Miss Drever, who had studied voice on the Continent, made a dramatic first appearance on the musical stage when she was promoted at the very last minute, from a minor rôle, to the star part of Kenna for the opening night of Edward German’s A Princess of Kensington (1903), in place of ailing prima donna Agnes Fraser. She subsequently worked for a period on the concert stage, returning to the theatre to tour in the comic opera Amasis (1907), and then to take first over from Elizabeth Firth as Natalie (i.e. Valencienne), and later in the star rôle of Sonia (ex-Hanna) in George Edwardes’s production of The Merry Widow at Daly’s Theatre.
After an appearance at the New Theatre in the title-rôle of a revival of Dorothy, she went to Paris and there created the part of Missia (ex-Sonia, ex-Hanna ex-Die lustige Witwe), otherwise France’s La Veuve joyeuse, with enormous success. Her performance left such a mark on the piece and the rôle that for many years the star rôle of La Veuve joyeuse was – decidedly curiously, given the plot – obligatorily played in France with a strong English accent.

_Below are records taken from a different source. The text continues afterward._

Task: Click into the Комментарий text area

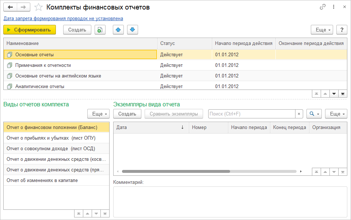Action: (x=230, y=201)
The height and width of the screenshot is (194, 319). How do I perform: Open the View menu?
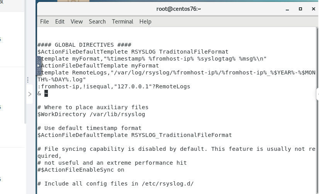76,22
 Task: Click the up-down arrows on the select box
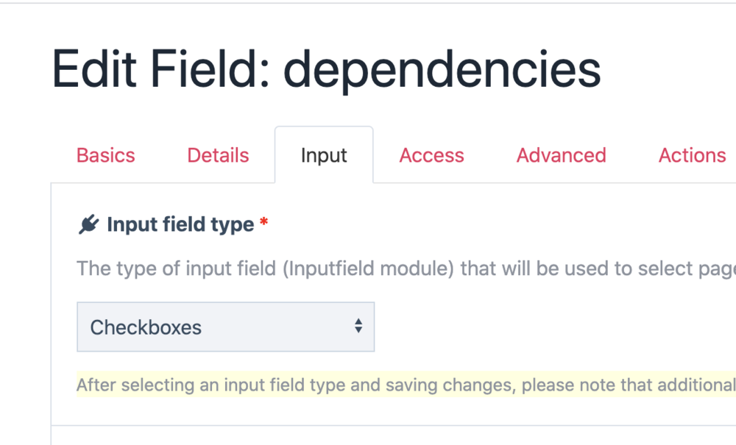tap(358, 326)
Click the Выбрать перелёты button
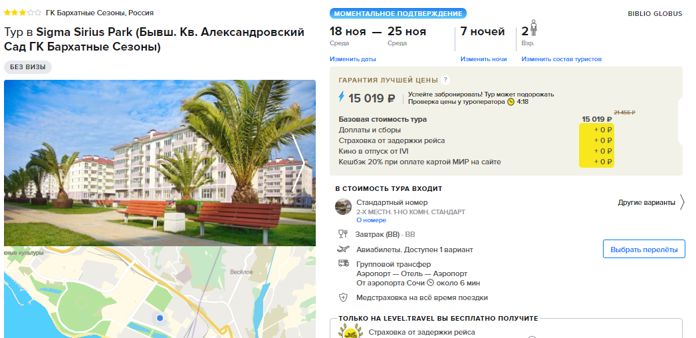The image size is (696, 338). pyautogui.click(x=644, y=249)
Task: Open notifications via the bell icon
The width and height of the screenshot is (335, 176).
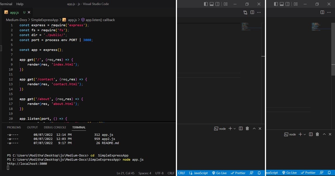Action: pyautogui.click(x=259, y=173)
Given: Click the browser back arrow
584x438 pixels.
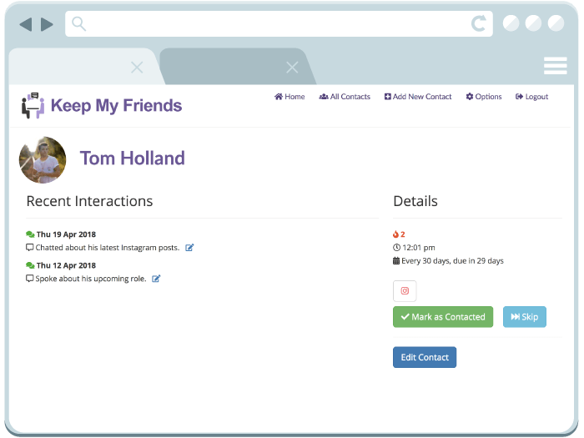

Back in Britain, she introduced ‘My Hero’ to Londoners in the rôle of Nadina in the English version of The Chocolate Soldier (1910) and she then moved on to star as Rosalinde in a remake of Die Fledermaus called Nightbirds (1911), as Lizzi Flora in Straus’s short-lived The Dancing Viennese (Eine vom Ballet, 1912) at the Coliseum, as Tatjana in Kerker’s Grass Widows (1912) and, in succession to Gertie Millar, as Lady Babby in the rewritten Zigeunerliebe (Gipsy Love, 1912).
After making her music-hall début at the Coliseum, she thereafter spent much of her time singing on similar programmes and she played out the last decade of her career as an actress and vocalist on the variety stage.
Miss Drever was the first wife of tenor-turned-musical agent Frank Boor (Isidor Notador in Poor Jonathan (1893), Dramaleigh in New York’s Utopia (Ltd) (1894),t/o Katana in The Geisha (1896), t/oLollius in A Greek Slave (1898) etc).
She died on 21 September 1948 in Edmonton, Alberta.